Добыгин стал ходить по светлице, искать орудие убийства. Поднял кочергу, осмотрел:
— Крови нет.
— На дворе надо искать, — высказал предположение околоточный.
— Почему?
— Потому что у благодетеля тоже череп проломлен, — напомнил про второй труп Никудышкин.
Добыгин смерил подчиненного взглядом:
— Думаешь, сперва Ванька жену убил, а благодетеля отблагодарил уже после?
— Не он это, не он, — причитала старуха.
Никудышкин от испытующего взгляда начальства поежился и дал себе мысленно зарок больше со своим мнением не высовываться. Однако в сей момент деваться было некуда, пришлось высказанную мысль пояснять.
— Врет она, — показал он на старуху, — сынка выгораживает. Не знал Ванька про Танькины шашни. Заехал случайно домой, а Танька голышом. Схватился за ремень, хотел проучить…
— Так-так, — одобряюще кивнул Добыгин.
— А Танька, видать, на рожон пошла, нищебродом обозвала. Она такая, за словом в карман не лезла. Озверел Ванька и вместо того, чтоб отхлестать, принялся душить. А там пошло-поехало…
— Благодетеля кто нашел?
— Я, ваше высокоблагородие, — засветился от счастья полициант.
— Где?
— Пошел в отхожее, открыл дверь, а там здрасте, жмурик. Пшенкин Петр Поликарпович. Из крестьян. Извозопромышленник. Ванька у него и служит.
— Не виноват Ванька, — повторила старуха.
— Надобно его разыскать, — сказал Добыгин: он принял окончательное решение, кто именно убийца.
Повезло ему с этим делом. Проще пареной репы оказалось. Иначе бы Крутилин заявился сюда со всей своей кодлой. Его только пусти. Тот еще жук. Не дай бог, подомнет здешних криминалистов под себя. Ломакина-то нет, безвластие… И тогда не Добыгину, Крутилину будут дань платить.

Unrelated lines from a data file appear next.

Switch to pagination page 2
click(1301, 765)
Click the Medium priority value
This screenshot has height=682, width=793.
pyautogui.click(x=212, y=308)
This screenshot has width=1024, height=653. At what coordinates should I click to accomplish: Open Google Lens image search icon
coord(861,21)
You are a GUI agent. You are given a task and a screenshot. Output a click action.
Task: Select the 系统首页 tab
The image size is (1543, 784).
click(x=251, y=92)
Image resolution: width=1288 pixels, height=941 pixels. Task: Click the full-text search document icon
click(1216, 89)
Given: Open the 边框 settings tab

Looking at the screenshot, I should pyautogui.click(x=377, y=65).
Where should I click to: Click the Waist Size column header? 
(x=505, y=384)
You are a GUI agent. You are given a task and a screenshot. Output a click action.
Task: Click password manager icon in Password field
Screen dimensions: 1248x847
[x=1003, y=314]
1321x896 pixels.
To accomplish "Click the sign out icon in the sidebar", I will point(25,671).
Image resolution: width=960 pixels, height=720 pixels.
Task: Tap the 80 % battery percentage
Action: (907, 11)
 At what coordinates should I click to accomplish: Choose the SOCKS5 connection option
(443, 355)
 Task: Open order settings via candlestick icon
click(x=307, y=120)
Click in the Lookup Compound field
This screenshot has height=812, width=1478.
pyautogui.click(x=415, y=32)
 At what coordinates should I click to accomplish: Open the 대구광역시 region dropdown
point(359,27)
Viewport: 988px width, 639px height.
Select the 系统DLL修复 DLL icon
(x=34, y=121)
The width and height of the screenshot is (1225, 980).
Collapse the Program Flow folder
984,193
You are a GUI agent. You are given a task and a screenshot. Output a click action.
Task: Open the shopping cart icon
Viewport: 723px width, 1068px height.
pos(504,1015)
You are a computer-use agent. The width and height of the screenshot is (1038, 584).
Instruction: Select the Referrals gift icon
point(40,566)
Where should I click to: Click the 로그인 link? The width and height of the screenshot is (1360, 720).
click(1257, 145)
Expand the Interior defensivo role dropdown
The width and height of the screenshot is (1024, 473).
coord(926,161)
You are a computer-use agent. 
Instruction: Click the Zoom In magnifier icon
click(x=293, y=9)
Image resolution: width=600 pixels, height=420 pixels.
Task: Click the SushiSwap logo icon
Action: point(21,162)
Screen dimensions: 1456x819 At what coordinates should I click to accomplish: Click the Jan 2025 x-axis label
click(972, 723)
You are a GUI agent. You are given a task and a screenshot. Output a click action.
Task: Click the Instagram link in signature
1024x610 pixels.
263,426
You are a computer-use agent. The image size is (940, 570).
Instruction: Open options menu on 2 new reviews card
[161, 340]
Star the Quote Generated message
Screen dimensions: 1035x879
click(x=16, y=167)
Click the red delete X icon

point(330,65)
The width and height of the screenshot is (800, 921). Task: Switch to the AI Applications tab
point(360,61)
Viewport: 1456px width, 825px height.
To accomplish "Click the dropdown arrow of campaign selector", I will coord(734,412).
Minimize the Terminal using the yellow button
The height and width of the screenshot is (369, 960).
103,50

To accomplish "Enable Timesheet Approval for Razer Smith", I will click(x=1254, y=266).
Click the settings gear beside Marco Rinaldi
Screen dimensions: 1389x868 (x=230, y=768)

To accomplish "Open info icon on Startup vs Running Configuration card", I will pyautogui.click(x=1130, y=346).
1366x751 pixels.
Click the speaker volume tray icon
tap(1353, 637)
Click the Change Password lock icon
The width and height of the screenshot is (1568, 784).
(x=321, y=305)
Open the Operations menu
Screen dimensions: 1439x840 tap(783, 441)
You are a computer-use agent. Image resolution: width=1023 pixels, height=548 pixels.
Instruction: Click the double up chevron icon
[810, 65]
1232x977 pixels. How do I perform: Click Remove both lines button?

— Чего его искать? Ванька рядом, у Царскосельского вокзала
[31] стоит, — заверил Никудышкин, хорошо знавший привычки обитателей своего околотка.
Стрижнева там не застали, по словам товарищей, как в полдень с клиентом укатил, так и не возвращался. Ждать его пришлось долго, даже Бражников успел приехать.
Формально именно судебные следователи вели дело. Полиция, что наружная, что сыскная, была у них на подхвате. Но на практике выходило иначе: у каждого следователя в производстве всегда находилось несколько десятков дел, поспеть всюду они просто не успевали. Поэтому зачастую их участие ограничивалось допросами задержанных полицией преступников.
— За Крутилиным послали? — уточнил Бражников.
— Нет, — буркнул Добыгин.
— Почему?
— Потому что подозреваемый ужо намечен. А Крутилин все лавры присвоит себе. И ваши, и мои.
— А если как с Шалиным получится?
— А что с ним? — осторожно спросил пристав.